Busta Rhymes steals show, crowd at hip-hop concert
Somewhere beyond the carnival games and the sea of livestock trailers, there is a different side of the New York State Fair. Inside this small, distant bubble, throngs of teenagers sway to the throbbing rhythm of Busta Rhymes humping a speaker.
He and his Flipmode Squad rocked the Grandstand in the closing hours of Sunday night, sandwiched between lesser performances by Petey Pablo and Twista. This show, the year’s last big Wegmans Grandstand fare, has been defined and plagued by scheduling problems.
Rhymes replaced the original headliner, LL Cool J, who bailed weeks ago. Showtime was pushed back an hour because Hurricane Frances delayed Petey Pablo’s arrival, and the three sets were jumbled, presumably so Rhymes could leave Syracuse on schedule. There’s a reason most concerts save the best for last: by the time Twista appeared on stage for his abbreviated set, much of the crowd had vacated with Busta.
But the headliner delivered an explosive and energized performance that more than made up for the oddity of its timing. The bleachers that housed most of the audience shook and shuddered under the weight of thousands of fans jumping, grinding and jogging in unison as Rhymes rolled through his 13-year catalog of hardcore rap hits.
Rhymes and his Flipmode sidekick laced the songs with drawn-out, overacted segues about smoking pot and seducing women with Barry White music. Even while he praised himself for not cursing on stage – ‘There’s kids here’ – he embarked on a long diatribe arguing that he shouldn’t be blamed for drug use among his young fans, and that parents should take more responsibility for their children’s actions. Then he urged everyone to light up.
In what served as his set’s finale, Rhymes requested the audience ‘raise a glass’ and toast with him. His salute: ‘Not one of us is voting for that dickhead George Bush.’ Cheers erupted from the crowd, but a large portion of the audience probably wasn’t old enough to vote at all. Rhymes followed his vulgar but poignant political statement with a few more minutes of outcry about the state of the Union, and he made his triumphant exit just as his fans’ toasting arms were getting tired.

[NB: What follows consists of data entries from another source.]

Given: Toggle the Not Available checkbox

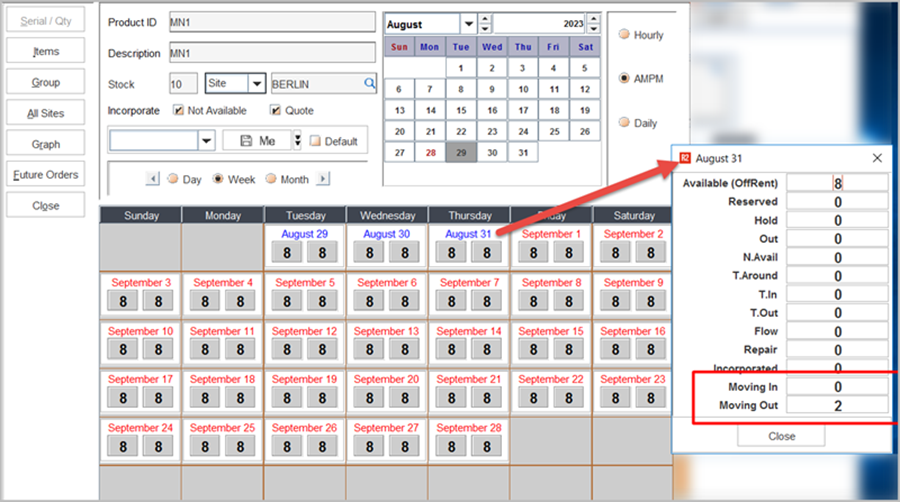Looking at the screenshot, I should click(178, 111).
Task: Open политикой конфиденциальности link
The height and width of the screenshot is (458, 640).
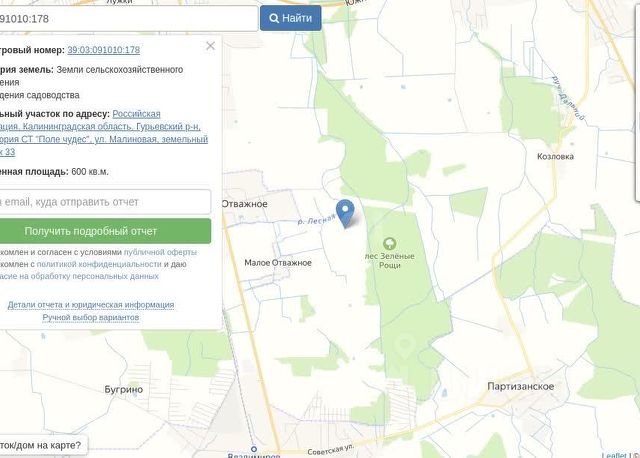Action: [x=99, y=264]
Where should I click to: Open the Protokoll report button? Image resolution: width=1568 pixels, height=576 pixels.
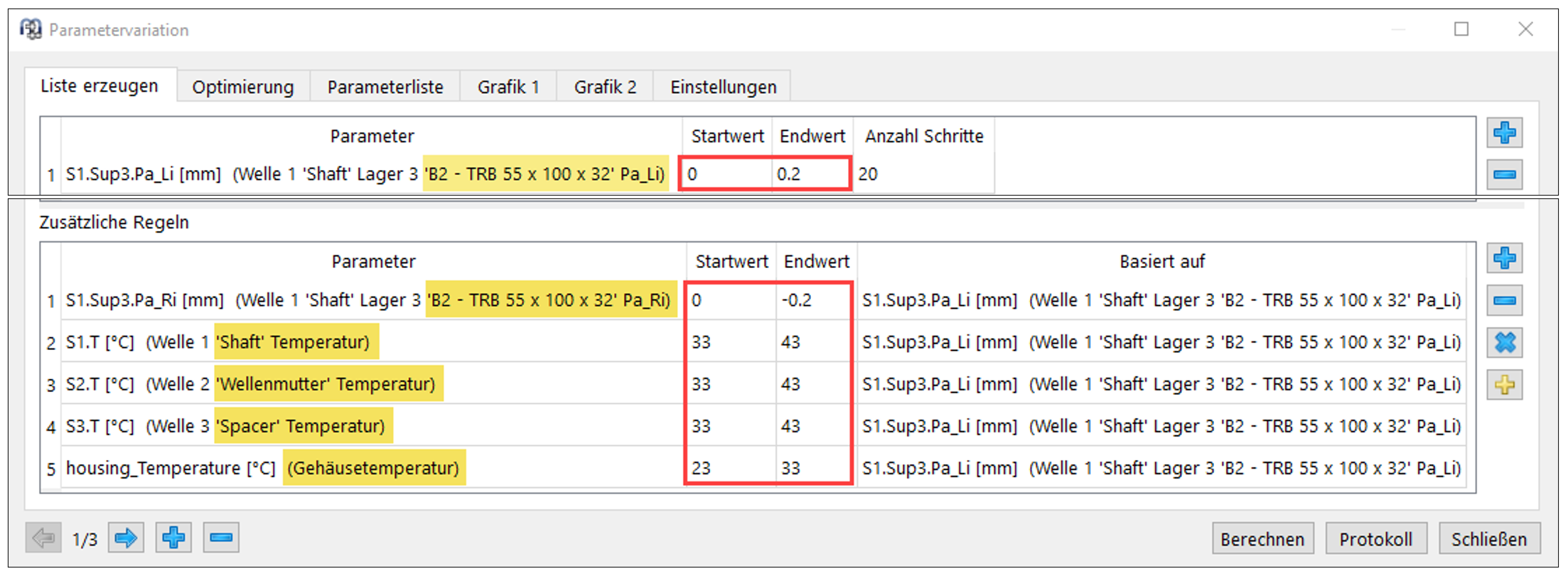pos(1375,539)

Twista and his entourage took the stage a few minutes later, and a cool breeze descended on what was once a sweltering, electrified Grandstand crowd. The group barreled through a series of rap covers and his short string of hits, but much of the crowd seemed torn between sitting down and going home. As the set progressed, the audience’s steady departure revealed the tangle of white plastic chairs that littered the floor, their disarray a result of the power and chaos behind Busta’s performance.
Petey Pablo delivered a better set, and not just because the audience was still waiting with bated breath for Rhymes. The rapper’s breakthrough hit, ‘Raise Up,’ initiated a whirlwind of spinning shirts and naked torsos in the crowd, and he finished his half-hour performance by lining up 30 eager female fans for an onstage party. The reward for their dance moves? A trip backstage, for all of them.